AURORA, Colo. — Two new magnet schools in Aurora will be named after iconic Black Coloradans, the Aurora Public School (APS) system announced.
In August 2022, students will begin attending the Clara Brown Entrepreneurial Academy and The Charles Burrell Visual and Performing Arts Campus.
These two schools will be the first to open as part of Blueprint APS, a long-term plan to increase enrollment at Aurora Public Schools.
Clara Brown
Clara Brown, known as the “Angel of the Rockies,” was born into slavery in 1800. She worked in the fields of a Virginia tobacco farm and was relocated when the Virginia slave owner, Adam Smith, moved to Kentucky. When she was 18, Brown married another enslaved person named Richard. They had four children together.
When Brown was 35 years old, the slave owner sold her to a plantation owner in Kentucky. She was separated from her family.
In 1859, Brown’s owner freed her. She was soon hired as a maid and cook for a family that was heading west. She is believed to be the first Black woman to cross the plains during the Gold Rush.
Brown was successful in the West. According to a brief biography from the Colorado Women’s Hall of Fame, Brown lived in Central City and opened the area’s first laundry. She amassed $10,000 by 1866, ten years before Colorado would officially become a state.

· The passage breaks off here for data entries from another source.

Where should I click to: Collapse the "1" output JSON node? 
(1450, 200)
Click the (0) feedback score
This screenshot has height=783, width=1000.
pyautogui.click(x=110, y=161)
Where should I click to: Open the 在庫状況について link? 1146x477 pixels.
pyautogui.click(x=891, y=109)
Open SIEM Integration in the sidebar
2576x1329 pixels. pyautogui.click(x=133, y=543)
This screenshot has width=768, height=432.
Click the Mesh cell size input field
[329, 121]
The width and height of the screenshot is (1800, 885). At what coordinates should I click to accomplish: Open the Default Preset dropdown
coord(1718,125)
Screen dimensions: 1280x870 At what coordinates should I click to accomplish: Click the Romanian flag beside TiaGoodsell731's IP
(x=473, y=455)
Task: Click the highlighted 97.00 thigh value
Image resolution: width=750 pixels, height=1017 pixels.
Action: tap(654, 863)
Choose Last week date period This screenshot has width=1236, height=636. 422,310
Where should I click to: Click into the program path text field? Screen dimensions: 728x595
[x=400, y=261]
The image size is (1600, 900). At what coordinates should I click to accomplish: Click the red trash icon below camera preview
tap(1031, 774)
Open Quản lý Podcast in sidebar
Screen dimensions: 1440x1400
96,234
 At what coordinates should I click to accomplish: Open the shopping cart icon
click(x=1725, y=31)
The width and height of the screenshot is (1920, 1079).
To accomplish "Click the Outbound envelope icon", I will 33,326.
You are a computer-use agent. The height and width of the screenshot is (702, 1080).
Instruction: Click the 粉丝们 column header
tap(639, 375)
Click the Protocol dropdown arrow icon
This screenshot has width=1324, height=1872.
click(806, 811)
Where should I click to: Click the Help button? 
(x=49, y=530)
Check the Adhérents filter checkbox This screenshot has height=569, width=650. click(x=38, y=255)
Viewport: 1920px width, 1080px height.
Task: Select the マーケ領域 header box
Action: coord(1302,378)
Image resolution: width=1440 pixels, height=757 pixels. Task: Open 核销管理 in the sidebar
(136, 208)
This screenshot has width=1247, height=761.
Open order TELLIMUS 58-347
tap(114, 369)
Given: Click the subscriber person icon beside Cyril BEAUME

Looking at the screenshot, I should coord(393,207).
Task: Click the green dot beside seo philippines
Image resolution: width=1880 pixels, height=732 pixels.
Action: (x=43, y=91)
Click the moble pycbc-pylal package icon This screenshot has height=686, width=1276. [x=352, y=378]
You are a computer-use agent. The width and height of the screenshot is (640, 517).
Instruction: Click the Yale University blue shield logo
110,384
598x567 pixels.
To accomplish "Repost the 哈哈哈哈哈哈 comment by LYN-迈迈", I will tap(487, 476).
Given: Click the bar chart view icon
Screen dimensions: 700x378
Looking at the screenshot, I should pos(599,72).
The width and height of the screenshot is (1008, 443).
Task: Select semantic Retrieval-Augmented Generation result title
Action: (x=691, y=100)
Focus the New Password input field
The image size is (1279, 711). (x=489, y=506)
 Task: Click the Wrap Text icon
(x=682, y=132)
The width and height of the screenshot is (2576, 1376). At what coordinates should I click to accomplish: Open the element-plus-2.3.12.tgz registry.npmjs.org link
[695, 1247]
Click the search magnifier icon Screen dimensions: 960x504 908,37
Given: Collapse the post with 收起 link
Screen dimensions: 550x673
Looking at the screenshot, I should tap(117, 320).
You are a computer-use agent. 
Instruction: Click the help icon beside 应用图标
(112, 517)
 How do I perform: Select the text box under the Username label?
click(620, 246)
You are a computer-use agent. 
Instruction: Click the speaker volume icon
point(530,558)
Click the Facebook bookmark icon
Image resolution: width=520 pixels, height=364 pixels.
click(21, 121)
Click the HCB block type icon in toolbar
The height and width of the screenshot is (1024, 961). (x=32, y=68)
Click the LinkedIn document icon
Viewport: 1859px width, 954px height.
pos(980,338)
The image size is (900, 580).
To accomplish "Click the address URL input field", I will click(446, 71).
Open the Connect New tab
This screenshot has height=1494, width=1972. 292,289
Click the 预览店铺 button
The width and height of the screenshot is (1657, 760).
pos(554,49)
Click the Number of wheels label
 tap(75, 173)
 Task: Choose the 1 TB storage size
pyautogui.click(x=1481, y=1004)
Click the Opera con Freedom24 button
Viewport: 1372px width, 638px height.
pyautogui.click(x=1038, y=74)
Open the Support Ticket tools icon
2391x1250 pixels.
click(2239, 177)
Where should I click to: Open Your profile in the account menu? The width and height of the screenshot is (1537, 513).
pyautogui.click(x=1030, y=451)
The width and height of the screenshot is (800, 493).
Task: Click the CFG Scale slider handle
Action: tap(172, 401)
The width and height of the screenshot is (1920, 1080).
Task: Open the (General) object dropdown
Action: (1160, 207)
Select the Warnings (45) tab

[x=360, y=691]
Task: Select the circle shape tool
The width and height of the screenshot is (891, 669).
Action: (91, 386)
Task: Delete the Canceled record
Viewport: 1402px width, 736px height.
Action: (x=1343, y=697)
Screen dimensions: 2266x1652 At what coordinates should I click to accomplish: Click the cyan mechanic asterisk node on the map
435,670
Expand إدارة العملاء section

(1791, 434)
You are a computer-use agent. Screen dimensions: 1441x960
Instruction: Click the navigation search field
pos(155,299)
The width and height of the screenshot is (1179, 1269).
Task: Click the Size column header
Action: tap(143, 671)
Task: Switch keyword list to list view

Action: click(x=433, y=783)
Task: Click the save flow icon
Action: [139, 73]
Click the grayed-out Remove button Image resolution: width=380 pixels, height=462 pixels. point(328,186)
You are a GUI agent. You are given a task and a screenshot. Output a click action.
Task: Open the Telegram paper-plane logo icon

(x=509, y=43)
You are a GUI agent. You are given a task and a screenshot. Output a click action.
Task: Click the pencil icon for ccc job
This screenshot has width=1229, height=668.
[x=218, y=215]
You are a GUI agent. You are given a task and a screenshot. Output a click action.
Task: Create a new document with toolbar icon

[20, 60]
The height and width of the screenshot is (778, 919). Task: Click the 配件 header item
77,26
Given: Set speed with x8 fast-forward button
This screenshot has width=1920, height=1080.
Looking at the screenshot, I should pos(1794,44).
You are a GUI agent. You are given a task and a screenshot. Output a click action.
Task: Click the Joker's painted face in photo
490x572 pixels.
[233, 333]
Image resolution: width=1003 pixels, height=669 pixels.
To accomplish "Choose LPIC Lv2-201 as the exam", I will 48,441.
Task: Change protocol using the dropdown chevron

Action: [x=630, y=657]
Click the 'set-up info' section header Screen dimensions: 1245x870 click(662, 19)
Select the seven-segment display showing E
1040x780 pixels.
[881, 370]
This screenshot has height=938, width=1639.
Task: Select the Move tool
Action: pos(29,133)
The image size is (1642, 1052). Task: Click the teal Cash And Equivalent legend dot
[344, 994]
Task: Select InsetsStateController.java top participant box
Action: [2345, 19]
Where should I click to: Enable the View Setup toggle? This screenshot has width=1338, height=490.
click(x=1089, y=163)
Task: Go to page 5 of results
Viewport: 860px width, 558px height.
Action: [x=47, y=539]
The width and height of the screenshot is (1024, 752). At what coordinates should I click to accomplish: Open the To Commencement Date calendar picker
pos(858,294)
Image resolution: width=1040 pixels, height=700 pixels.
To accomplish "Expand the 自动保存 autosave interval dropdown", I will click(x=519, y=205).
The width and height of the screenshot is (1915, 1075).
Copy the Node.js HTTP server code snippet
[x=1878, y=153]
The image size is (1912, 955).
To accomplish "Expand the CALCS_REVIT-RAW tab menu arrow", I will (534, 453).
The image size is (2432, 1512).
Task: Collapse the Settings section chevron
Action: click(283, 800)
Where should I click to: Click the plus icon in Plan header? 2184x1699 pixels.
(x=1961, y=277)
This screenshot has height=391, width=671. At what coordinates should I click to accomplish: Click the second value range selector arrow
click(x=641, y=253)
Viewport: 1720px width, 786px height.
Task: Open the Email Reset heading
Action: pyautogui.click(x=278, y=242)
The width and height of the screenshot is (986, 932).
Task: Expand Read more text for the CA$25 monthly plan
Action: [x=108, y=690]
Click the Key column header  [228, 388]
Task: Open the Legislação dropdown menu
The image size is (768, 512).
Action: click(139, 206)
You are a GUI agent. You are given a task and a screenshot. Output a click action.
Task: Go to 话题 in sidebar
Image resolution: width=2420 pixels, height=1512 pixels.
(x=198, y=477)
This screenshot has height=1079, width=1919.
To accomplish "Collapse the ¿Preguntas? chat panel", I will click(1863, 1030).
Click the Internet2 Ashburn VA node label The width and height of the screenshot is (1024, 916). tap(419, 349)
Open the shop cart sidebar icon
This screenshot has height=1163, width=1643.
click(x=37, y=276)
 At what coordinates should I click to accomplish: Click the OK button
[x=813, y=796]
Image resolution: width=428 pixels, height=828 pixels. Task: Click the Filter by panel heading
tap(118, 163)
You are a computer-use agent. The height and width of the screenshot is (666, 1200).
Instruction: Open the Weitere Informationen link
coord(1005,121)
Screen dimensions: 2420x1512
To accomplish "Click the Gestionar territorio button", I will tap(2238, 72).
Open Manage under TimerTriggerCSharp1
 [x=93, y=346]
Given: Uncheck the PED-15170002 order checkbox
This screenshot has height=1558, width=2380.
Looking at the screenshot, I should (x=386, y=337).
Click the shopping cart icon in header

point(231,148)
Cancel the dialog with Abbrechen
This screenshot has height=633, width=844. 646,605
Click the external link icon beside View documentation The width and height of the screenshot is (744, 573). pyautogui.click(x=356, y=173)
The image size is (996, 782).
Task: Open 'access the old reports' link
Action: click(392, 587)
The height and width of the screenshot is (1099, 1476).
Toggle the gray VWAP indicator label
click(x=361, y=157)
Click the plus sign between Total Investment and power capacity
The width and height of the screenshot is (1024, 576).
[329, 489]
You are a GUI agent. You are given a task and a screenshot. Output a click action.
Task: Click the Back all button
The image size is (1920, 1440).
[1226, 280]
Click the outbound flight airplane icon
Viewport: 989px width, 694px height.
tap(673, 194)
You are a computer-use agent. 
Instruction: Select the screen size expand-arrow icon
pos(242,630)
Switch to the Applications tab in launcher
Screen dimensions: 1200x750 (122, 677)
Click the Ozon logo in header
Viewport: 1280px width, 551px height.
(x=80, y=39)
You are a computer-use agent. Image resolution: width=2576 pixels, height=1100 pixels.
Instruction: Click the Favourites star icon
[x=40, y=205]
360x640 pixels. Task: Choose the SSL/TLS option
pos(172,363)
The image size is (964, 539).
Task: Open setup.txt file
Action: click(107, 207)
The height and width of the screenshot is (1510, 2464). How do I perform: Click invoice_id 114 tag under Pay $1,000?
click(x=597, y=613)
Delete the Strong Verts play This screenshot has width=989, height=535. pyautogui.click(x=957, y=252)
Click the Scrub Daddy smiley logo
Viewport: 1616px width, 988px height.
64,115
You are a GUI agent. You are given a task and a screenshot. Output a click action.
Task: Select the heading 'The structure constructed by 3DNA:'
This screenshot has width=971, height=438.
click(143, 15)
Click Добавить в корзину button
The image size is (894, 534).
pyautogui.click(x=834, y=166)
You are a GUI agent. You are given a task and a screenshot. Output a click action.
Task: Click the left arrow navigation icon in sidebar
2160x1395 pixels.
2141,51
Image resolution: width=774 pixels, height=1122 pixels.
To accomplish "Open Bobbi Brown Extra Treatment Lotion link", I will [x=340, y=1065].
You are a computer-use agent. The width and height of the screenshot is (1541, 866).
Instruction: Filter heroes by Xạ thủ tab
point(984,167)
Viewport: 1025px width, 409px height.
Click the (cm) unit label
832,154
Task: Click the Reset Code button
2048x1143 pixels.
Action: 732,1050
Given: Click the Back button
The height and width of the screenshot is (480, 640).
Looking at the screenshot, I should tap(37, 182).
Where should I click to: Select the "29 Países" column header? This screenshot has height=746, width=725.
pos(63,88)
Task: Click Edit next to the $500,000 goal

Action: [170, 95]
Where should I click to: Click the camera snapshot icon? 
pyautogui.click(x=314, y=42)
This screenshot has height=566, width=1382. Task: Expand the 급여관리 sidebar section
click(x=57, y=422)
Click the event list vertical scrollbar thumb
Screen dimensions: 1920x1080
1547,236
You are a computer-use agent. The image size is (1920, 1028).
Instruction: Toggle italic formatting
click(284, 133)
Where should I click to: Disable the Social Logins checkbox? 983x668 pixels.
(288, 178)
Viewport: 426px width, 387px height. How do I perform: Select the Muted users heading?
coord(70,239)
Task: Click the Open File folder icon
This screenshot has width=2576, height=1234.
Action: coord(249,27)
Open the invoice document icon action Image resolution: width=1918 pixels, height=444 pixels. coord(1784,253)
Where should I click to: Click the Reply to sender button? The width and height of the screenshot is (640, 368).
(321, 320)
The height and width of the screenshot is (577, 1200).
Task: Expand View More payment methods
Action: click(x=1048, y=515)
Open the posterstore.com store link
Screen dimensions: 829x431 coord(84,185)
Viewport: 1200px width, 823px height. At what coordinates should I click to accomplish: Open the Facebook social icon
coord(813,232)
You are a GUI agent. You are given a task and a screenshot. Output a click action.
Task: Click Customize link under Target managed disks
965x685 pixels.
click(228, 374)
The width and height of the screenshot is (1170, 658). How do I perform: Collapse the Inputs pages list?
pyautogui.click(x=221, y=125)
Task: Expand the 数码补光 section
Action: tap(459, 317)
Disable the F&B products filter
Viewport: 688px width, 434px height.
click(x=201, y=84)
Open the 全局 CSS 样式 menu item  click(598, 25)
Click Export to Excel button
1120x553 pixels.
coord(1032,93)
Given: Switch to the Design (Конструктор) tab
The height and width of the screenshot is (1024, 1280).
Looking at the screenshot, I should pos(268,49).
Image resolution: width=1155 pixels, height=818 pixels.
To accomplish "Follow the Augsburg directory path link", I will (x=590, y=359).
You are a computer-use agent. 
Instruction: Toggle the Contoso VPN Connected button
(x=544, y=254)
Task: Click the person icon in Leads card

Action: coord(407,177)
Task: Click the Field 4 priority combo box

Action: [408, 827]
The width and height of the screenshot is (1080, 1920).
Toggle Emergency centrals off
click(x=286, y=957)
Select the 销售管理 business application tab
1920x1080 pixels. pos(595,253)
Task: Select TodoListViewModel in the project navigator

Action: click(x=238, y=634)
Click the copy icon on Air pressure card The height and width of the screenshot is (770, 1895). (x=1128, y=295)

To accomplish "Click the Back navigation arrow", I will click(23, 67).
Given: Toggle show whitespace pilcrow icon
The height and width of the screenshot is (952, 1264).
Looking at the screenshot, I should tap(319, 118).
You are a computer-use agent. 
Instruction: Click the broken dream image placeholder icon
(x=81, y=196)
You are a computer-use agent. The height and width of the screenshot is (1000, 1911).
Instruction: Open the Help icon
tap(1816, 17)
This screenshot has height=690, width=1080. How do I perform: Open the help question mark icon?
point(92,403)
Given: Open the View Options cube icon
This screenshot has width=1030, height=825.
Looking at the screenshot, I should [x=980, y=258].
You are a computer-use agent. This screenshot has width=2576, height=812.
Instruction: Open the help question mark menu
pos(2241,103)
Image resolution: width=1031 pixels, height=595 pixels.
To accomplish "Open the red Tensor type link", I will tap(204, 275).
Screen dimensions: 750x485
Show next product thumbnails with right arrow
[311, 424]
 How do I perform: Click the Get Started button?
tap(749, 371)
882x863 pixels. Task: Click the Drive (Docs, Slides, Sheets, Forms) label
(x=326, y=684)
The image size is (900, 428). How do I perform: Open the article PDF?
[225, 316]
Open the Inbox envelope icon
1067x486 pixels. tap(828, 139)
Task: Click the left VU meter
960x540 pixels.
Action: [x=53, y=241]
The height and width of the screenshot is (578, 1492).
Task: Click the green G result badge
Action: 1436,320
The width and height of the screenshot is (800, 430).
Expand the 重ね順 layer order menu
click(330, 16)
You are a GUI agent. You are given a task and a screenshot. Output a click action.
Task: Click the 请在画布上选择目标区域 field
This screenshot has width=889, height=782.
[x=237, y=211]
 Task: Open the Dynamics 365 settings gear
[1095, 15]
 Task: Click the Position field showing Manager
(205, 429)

“As 'Aunt' Clara Brown’s profits in mines and real estate grew, she became more charitable, never turning away anyone in need,” according to the Colorado Women’s Hall of Fame website.
Brown later traveled back to the South in an attempt to find her husband and children. Though she was unsuccessful, she guided more than a dozen recently freed men and women back to Colorado with her.
In 1989, more than a century after she died, Brown was inducted into the Colorado Women’s Hall of Fame.